Last I knew, the Evangelical leadership rarely made mention of HIV and AIDS at all, and if they did, it was as a subtext to God's displeasure with homosexuality -- though, to be fair to Evangelicals, it's not like I sit in any of their churches or subscribe to their newsletters, so I may be way off base with my observation.
But not if you take Kay Warren's word for it.
"The evangelical church has pretty much had fingers in our ears, hands over our eyes and mouths shut completely," said Warren, the wife of megachurch pastor and best-selling Christian author Rick Warren, whose interest in HIV/AIDS led her husband to sponsor the Saddleback AIDS/HIV Conference for senior Evangelical pastors that coincides with World AIDS Day. "We're not comfortable talking about sex in general and certainly not comfortable talking about homosexuality -- and you can't talk about HIV without talking about both of those things," she added.
As Christian relief and missionary organizations in Africa begin to increasingly deal with the AIDS crisis across the vast Dark Continent, some members within the church have begun questioning why they weren't doing more in their own backyard, and why the Church as a whole was not rising up to face one of the modern world's great challenges.
An enormous amount of personal wealth and energy are invested in Christian relief organizations across the globe, so to hear Evangelical Christians holding open conversations about tackling AIDS not only in Africa, but also in the United States, is a wonder to behold. In 2003 alone, it's estimated that 66% of all Baby Boomer donations went to Church organizations, and when you stop to realize that the Baby Boomer population is the largest and arguably wealthiest segment of America's population, then it only stands to reason that Church Aid Organizations have a big financial stick with which to pound away at the problem of AIDS in both Africa and the United States.

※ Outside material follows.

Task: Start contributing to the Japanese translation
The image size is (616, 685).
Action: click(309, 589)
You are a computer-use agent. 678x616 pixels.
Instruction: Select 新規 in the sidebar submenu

I'm sure Bono will take the help wherever he can get it.
Yet even though religious media sources such as Christianity Today insist that celebrities like Bono are "unaware of the aids relief work that has been done in Africa for years, both by missionaries and by indigenous Christians," the PR gap is not solely the fault of ignorance on the part of pop-culture spokesmen.
“The problem today is that the Church is the body of Christ, but the hands and the legs have been amputated, and all that’s left is a big mouth,” stated Rick Warren, quoting almost to a tee the criticism often leveled against Evangelicals by the non-Christian population, and with loudmouths like Falwell and Robertson at the head of the line, it's often an uphill battle for Evangelical Christians to overcome the negative stereotyping that results whenever either of them scares up yet another headline.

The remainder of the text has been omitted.